De forma simplificada, nos dizeres de Guilherme Calmon, podemos conceituar união estável como a “união extramatrimonial monogâmica entre o homem e a mulher desimpedidos, como vínculo formador e mantenedor da família, estabelecendo uma comunhão de vida e d’almas, de forma duradoura, contínua, notória e estável”.[40]

2.2.1.Características e natureza jurídica

A lei não imprime à união estável contornos precisos, limitando-se a elencar de forma sucinta suas características. Dentre as principais características do companheirismo, destacamos: a) objetivo de constituição de família; b) estabilidade; c) unicidade de vínculo; d) notoriedade; e) continuidade; e f) ausência de formalismo. Das respectivas características, apenas as três primeiras são comuns ao casamento. A notoriedade e continuidade, apesar de presentes na maioria dos casamentos, não são exigidas para o mesmo; enquanto que a ausência de formalismo nunca pode caracterizar o casamento, em virtude da solenidade ínsita ao matrimônio.[41]

A união extramatrimonial entre um homem e uma mulher precisa, necessariamente, visar a constituição de uma família, para que possa ser caracterizada como companheirismo, caso contrário, o vínculo entre os partícipes não estaria sujeito às regras do direito de família, não sendo abrangido pela norma contida na Constituição Federal (art. 226, § 3º). Fica a ressalva, contudo, de que a constituição de família não está atrelada a procriação de filhos. A procriação caracteriza-se como forma de perpetuar a existência daquele organismo familiar, mas inexiste obrigatoriedade, seja para o casamento, seja para a união estável.

Em relação à estabilidade, de acordo com a própria previsão constitucional, o companheirismo deve ser estável, ou seja, duradouro, não podendo se revestir de instabilidade; enfim, a união não pode ser efêmera, passageira, formada a título meramente experimental. Dentro desse contexto de estabilidade, compreende-se a existência de uma união sólida, construída com bases sedimentadas, não formadas pelo simples desejo instintivo.

A união estável deve ser caracterizada ainda como o único vínculo existente para ambos os companheiros, ou em termos sintéticos, deve se tratar de uma união monogâmica. Assim, havendo outro vínculo anterior, matrimonial ou não, de um dos partícipes da nova relação, a nova união será considerada concubinária, e não fundada no companheirismo.

A notoriedade, por sua vez, diz respeito a ser reconhecida socialmente, ainda que por um grupo restrito, a união de um homem e uma mulher como se casados fossem.

Apesar da lei não estabelecer um lapso temporal mínimo, a união extramatrimonial deverá ser contínua, ou seja, ininterrupta, protraindo-se no tempo sem lapsos, caracterizando-se pela sua durabilidade e continuidade.  

Por fim, característica típica da união estável, em contraposição ao casamento, é a ausência do formalismo. Ou seja, inexiste qualquer obrigatoriedade aos partícipes da relação de observarem normas relativas ao casamento ou a qualquer outro ato solene para a formação do companheirismo, nascendo este exclusivamente da convivência.

## LINHAS DE DADOS:

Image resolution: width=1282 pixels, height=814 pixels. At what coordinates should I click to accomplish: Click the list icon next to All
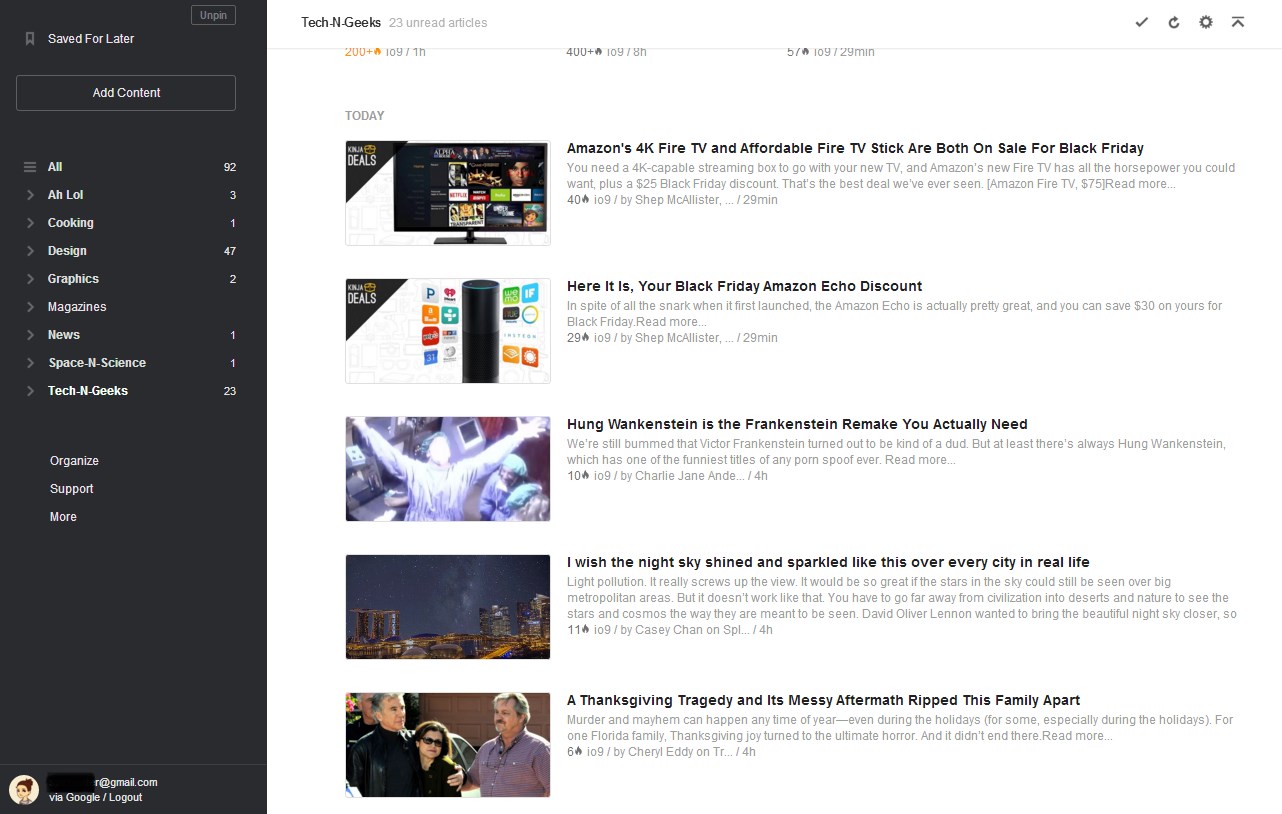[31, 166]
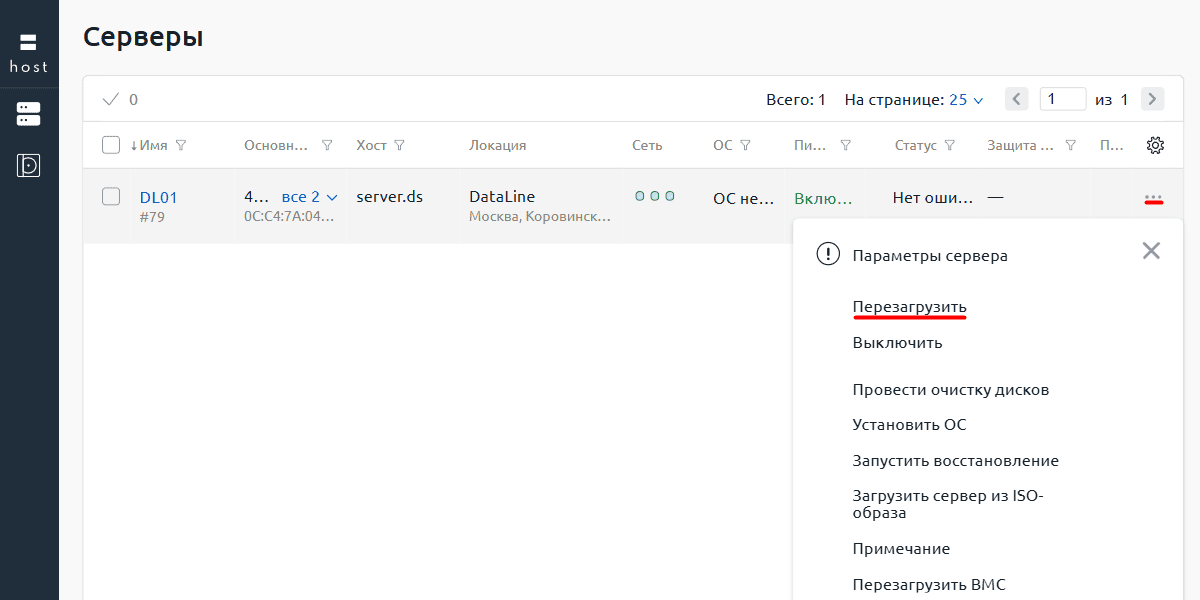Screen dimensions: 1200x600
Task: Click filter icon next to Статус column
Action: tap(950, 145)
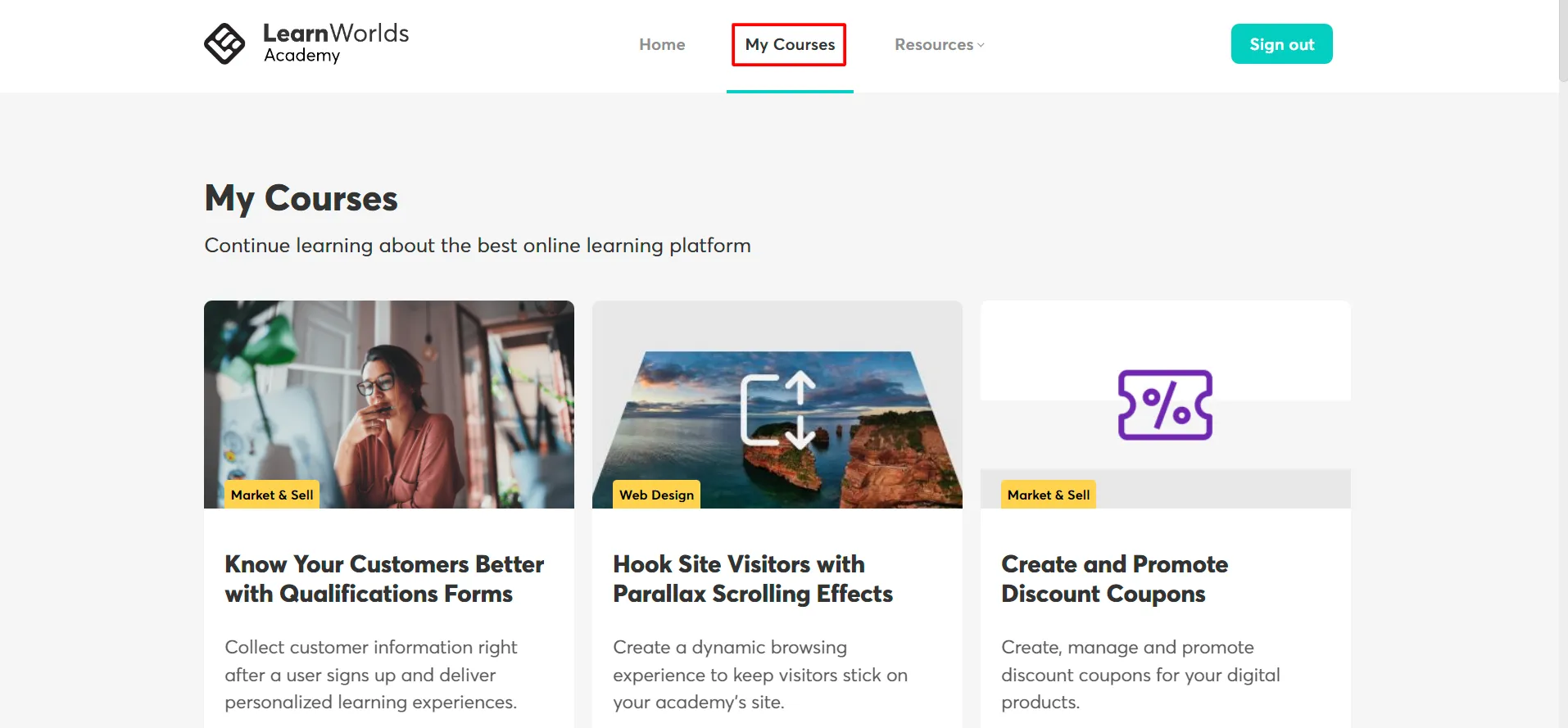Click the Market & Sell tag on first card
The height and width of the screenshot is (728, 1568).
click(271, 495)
---
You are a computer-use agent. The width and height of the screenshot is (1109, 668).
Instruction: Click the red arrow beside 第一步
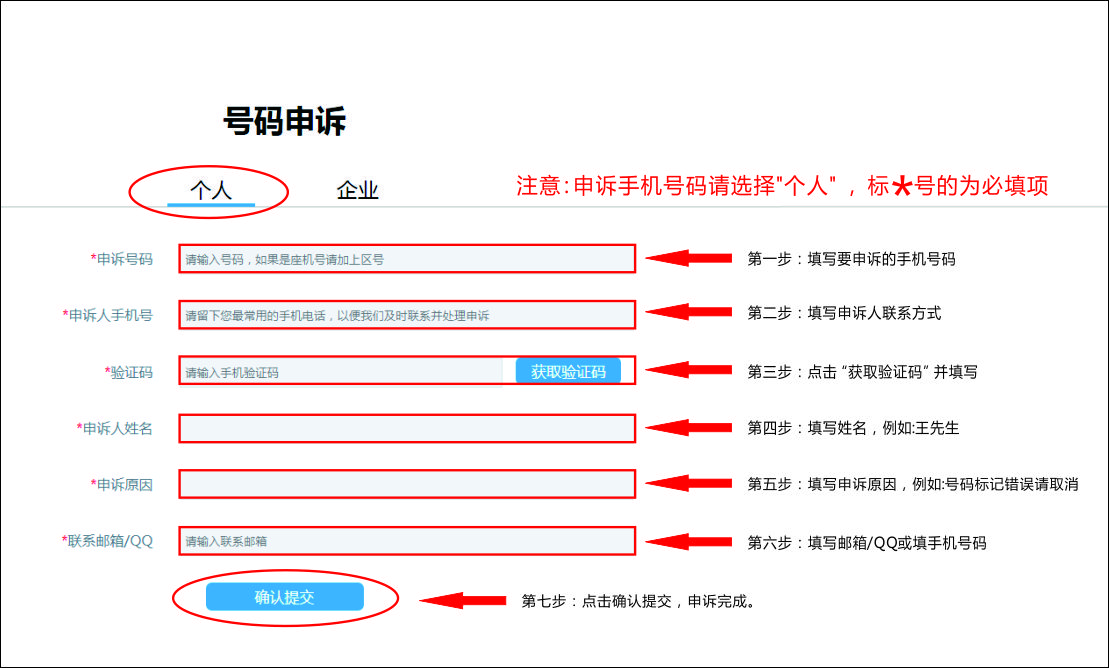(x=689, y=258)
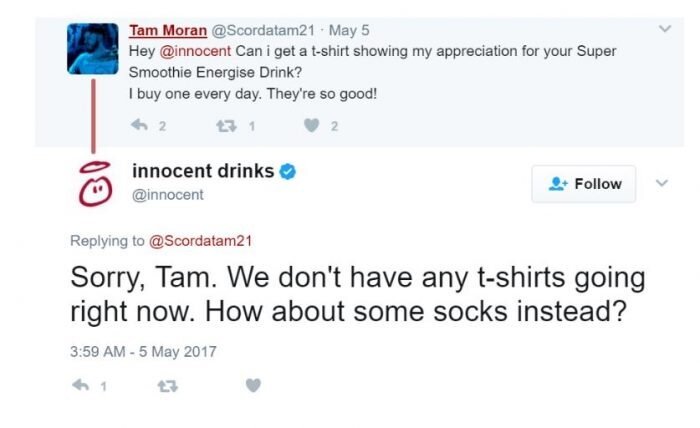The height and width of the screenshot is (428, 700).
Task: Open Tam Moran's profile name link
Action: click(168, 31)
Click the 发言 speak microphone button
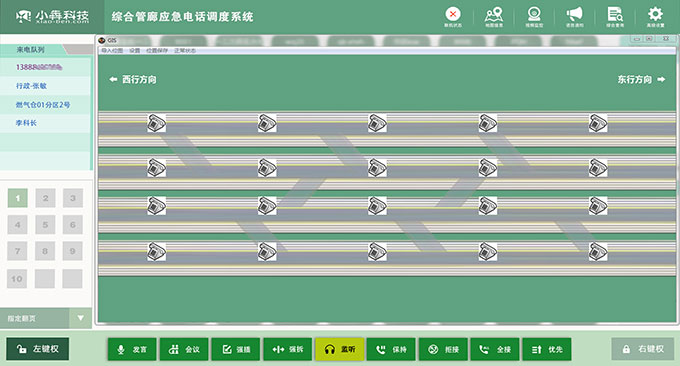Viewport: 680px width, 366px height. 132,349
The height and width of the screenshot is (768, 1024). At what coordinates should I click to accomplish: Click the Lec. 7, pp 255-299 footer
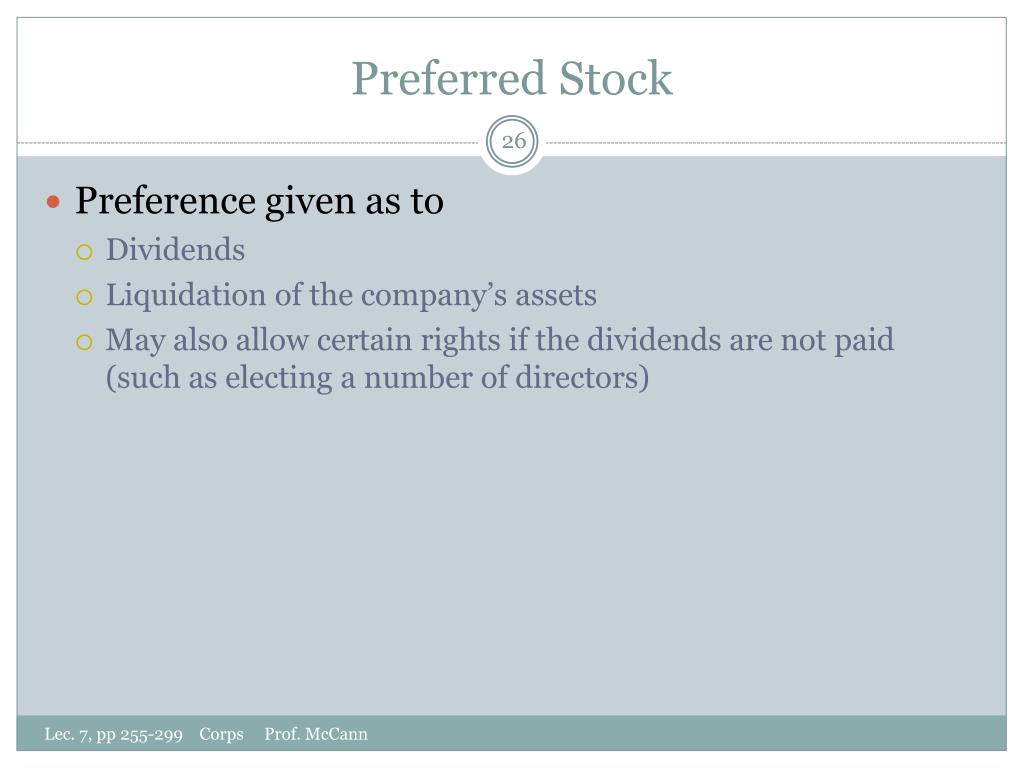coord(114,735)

## TAREFA:
No trecho sobre união estável, quais características do companheirismo também são comuns ao casamento?

## SOLUÇÃO:
O objetivo de constituição de família, a estabilidade e a unicidade de vínculo.